Considerando a expressão “o que não pode ser medido, também não
pode ser mensurado”, o modelo de boas práticas resultante dessa pesquisa
apresenta-se como uma ferramenta capaz de avaliar os atributos que definem a
empresa rural.
A importância da utilização do modelo de boas práticas pôde ser
verificada a partir da pesquisa de campo realizada neste estudo, que possibilitou
caracterizar as fazendas de soja de Itambé, PR, como empresas rurais ou não.

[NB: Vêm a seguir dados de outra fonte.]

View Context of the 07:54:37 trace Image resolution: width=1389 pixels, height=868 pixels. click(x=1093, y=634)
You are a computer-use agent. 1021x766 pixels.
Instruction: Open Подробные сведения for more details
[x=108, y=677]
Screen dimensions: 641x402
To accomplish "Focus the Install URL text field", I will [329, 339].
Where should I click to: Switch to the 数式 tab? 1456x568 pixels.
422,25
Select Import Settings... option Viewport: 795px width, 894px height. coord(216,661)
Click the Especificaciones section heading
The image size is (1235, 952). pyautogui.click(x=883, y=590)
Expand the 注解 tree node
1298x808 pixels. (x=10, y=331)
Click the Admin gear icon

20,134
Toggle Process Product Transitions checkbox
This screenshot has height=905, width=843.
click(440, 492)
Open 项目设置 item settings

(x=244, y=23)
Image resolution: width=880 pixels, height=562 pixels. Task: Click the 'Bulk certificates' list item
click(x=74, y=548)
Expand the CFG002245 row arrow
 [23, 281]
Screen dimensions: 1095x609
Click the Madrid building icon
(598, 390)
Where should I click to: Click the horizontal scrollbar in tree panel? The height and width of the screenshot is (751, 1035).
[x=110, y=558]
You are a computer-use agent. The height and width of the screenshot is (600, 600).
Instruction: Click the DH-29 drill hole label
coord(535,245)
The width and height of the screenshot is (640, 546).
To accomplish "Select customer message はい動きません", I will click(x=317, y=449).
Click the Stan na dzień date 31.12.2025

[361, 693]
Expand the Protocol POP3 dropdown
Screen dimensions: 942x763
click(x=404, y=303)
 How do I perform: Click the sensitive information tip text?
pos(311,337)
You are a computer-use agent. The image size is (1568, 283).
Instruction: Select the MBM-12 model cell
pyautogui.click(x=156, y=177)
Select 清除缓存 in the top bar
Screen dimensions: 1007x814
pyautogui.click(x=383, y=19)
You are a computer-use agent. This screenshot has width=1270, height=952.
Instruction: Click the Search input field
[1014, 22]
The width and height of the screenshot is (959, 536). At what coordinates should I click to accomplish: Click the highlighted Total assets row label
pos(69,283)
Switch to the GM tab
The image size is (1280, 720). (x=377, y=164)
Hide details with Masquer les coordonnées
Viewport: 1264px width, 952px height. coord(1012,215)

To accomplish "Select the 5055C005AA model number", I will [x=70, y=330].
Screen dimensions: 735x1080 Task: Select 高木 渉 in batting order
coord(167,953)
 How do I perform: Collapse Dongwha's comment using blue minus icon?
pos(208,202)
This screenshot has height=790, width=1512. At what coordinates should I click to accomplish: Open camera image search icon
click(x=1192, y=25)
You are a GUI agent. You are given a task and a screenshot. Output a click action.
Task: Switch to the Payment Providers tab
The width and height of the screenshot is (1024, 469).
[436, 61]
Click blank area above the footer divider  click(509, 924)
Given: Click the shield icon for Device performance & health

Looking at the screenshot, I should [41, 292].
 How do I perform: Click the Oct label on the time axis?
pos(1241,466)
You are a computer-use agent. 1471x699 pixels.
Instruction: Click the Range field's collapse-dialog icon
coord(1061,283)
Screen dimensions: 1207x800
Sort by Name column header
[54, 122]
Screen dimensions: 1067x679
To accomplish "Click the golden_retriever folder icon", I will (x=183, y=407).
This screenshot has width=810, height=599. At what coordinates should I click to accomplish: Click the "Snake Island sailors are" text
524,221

Nesse sentido, várias fazendas foram caracterizadas como “verdadeiras”
empresas rurais.
Com base nos resultados da pesquisa de campo, é possível afirmar que o
nível de gestão dessas fazendas é bastante alto, afinal, 99% das propriedades
executam mais de 70% das atividades propostas no modelo. Essa afirmativa
alinha-se com a idéia de uma relação direta entre o nível de gestão da
propriedade e a condição de empresa rural. Tais resultados contrariam a idéia
geral de que o nível de gestão das fazendas brasileiras é baixo. Como o presente
estudo restringe-se aos produtores de soja de Itambé, PR, a aplicação da lista de
verificação do modelo em outras regiões produtoras do Brasil é uma das
sugestões derivadas deste trabalho.
67
Os altos índices de conformidade citados anteriormente estão
relacionados à conscientização dos produtores quanto à necessidade de se
implantar um modelo de boas práticas em suas propriedades. O pensamento dos
produtores entrevistados, com relação às tendências do mercado futuro da soja -
segundo alguns deles, o mercado passará a exigir soja apenas de propriedades
certificadas - reforça essa necessidade.
Por fim, é possível afirmar que as propriedades mais produtivas e mais
estruturadas financeiramente são aquelas consideradas “verdadeiras empresas
rurais”. Portanto, conclui-se que a implantação do modelo de boas práticas, que
naturalmente leva a fazenda à condição de empresa rural, certamente contribui
para a elevação do nível de gestão da fazenda, aumentando a produtividade e as
chances de maiores lucros. Ainda, favorece o produtor em suas tomadas de
decisão, à medida que esse fica mais preparado para enfrentar as adversidades
do setor agrícola e as demandas da sociedade.